One reason high-performance computing centers are interested in quantum computing is its potential to reduce overall power consumption. As traditional supercomputers become increasingly powerful, their power consumption increases almost exponentially. Quantum computers, on the other hand, offer exponentially increasing computing power, but their associated power consumption increases linearly.
There is some debate about whether quantum computers can consume less energy than traditional computers. The supporting infrastructure requires significant electricity, and the hardware design also presents certain requirements.
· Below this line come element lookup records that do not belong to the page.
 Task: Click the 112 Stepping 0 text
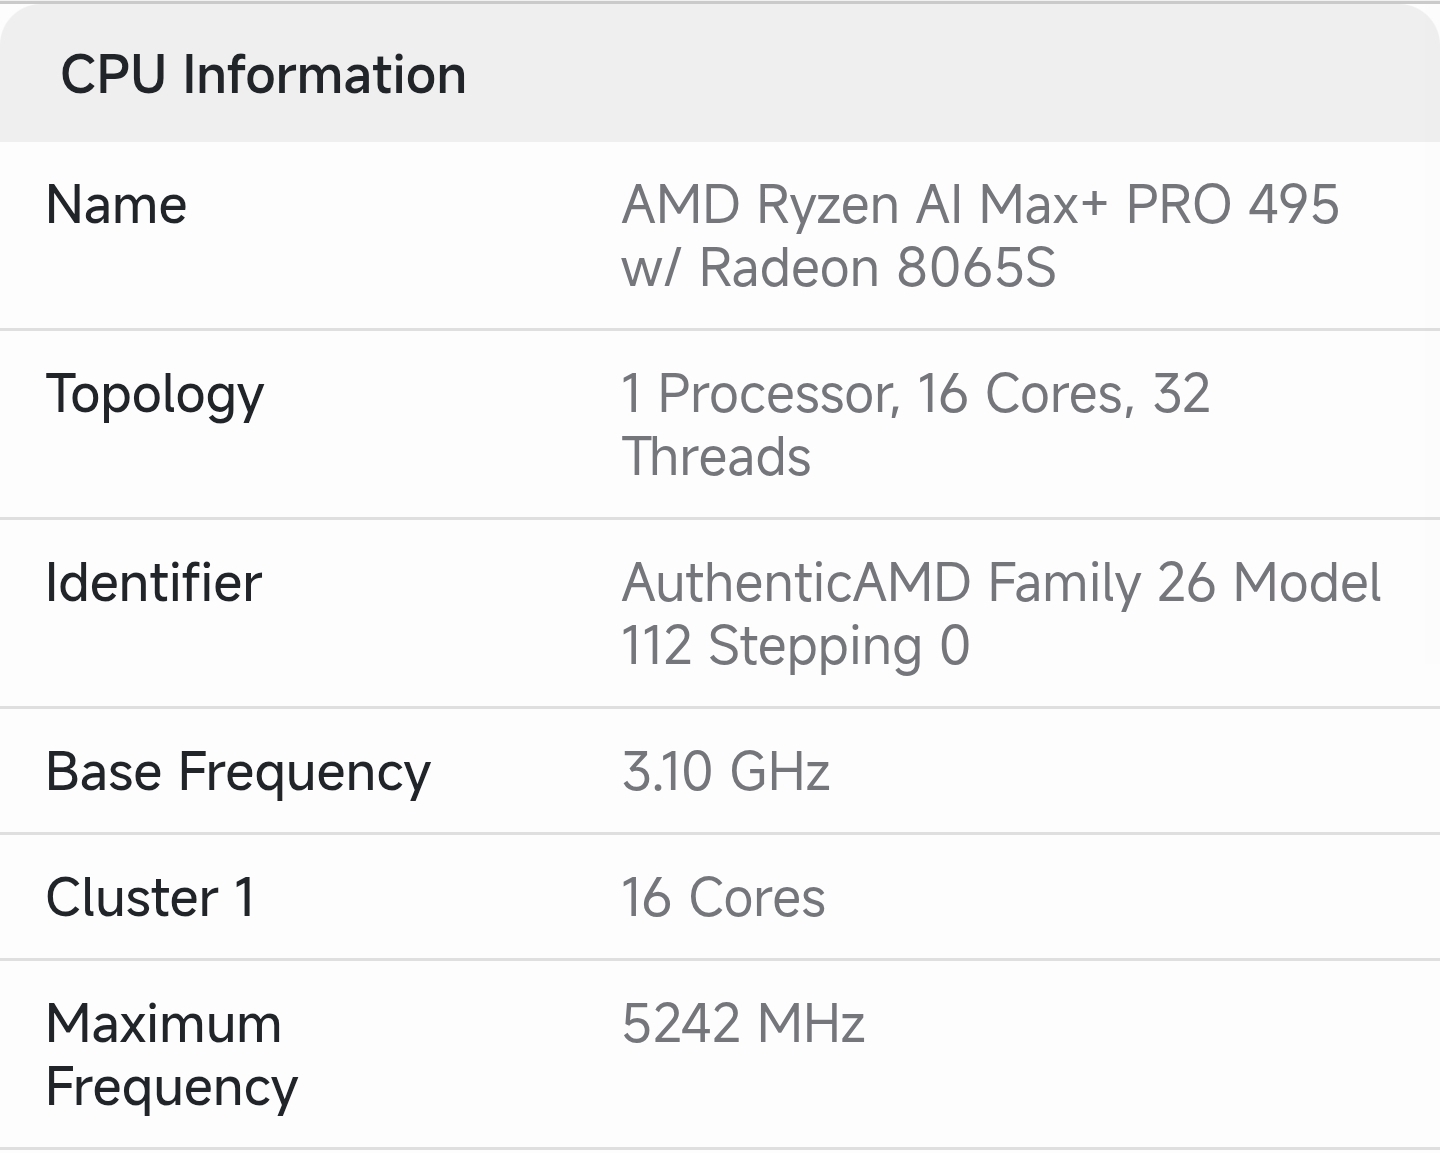coord(796,645)
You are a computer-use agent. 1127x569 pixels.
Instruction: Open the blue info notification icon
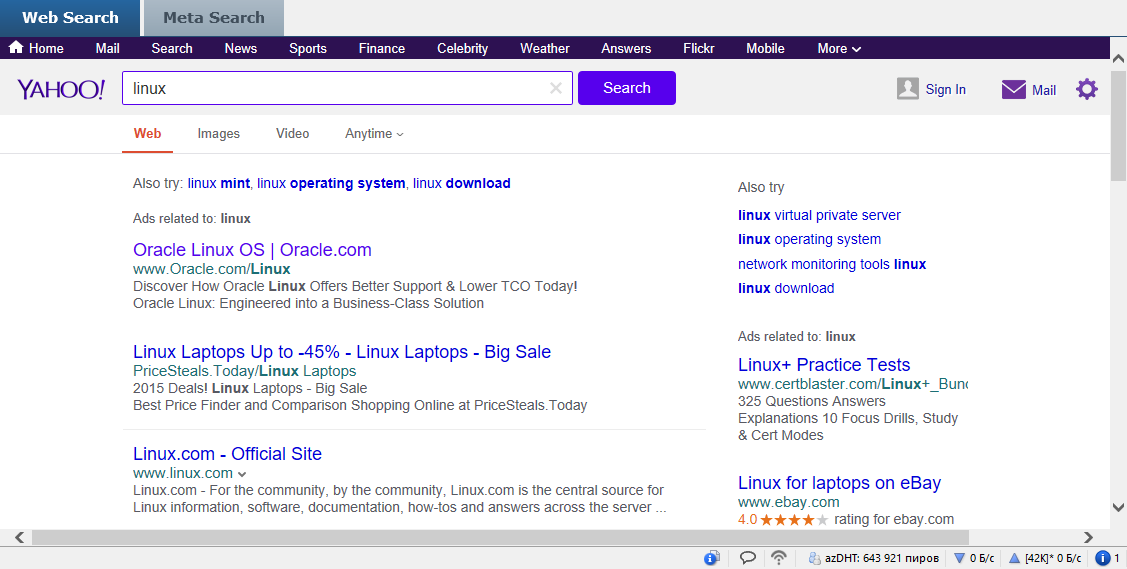[1103, 558]
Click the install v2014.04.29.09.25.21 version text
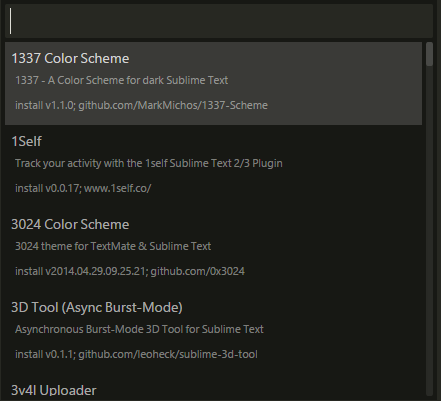The image size is (441, 401). 81,271
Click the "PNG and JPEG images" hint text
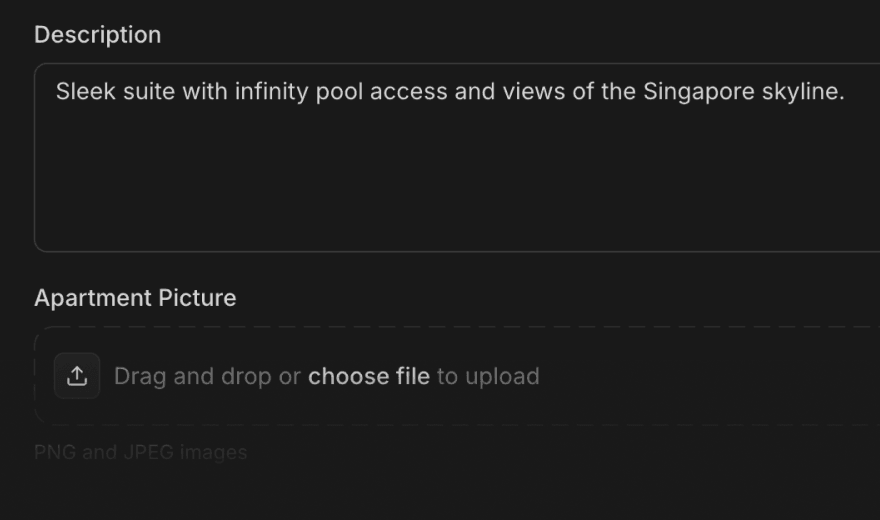 tap(140, 452)
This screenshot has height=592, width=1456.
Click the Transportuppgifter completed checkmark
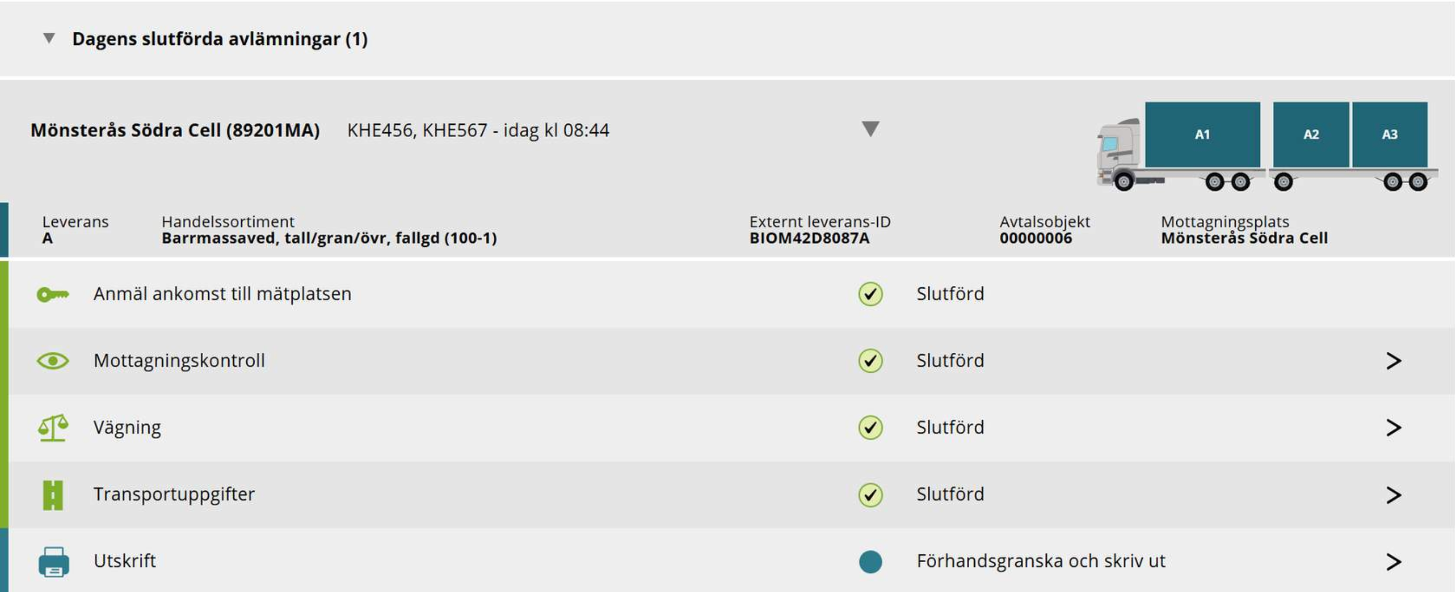[x=871, y=495]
The Quantum Energy Initiative brings together 300 participants from over 46 countries, spanning fields from fundamental quantum physics to technology, hardware to software, research to industry, aiming to track energy use and the growth of quantum computing power. The initiative seeks to understand progress related to resource consumption. The organization's goals include defining energy-based metrics for all quantum technologies and finding ways to minimize the energy cost of quantum processes.
Quantum computing and quantum-heuristic computing are helping to solve computational energy challenges. Energy companies are grappling with intractable optimization and machine learning problems, such as energy market optimization and production forecasting. Quantum computing has proven to be not only more environmentally friendly but also better suited to addressing these challenges than traditional, energy-inefficient computing.
Quantum computing and quantum-inspired computing are not merely replacements for traditional computing, but necessities. The road to a quantum-driven, energy-efficient artificial intelligence revolution is long and challenging. We are battling global warming and exponentially increasing energy demands. But every step forward in quantum technology brings us closer to the dream of sustainable and intelligent artificial intelligence.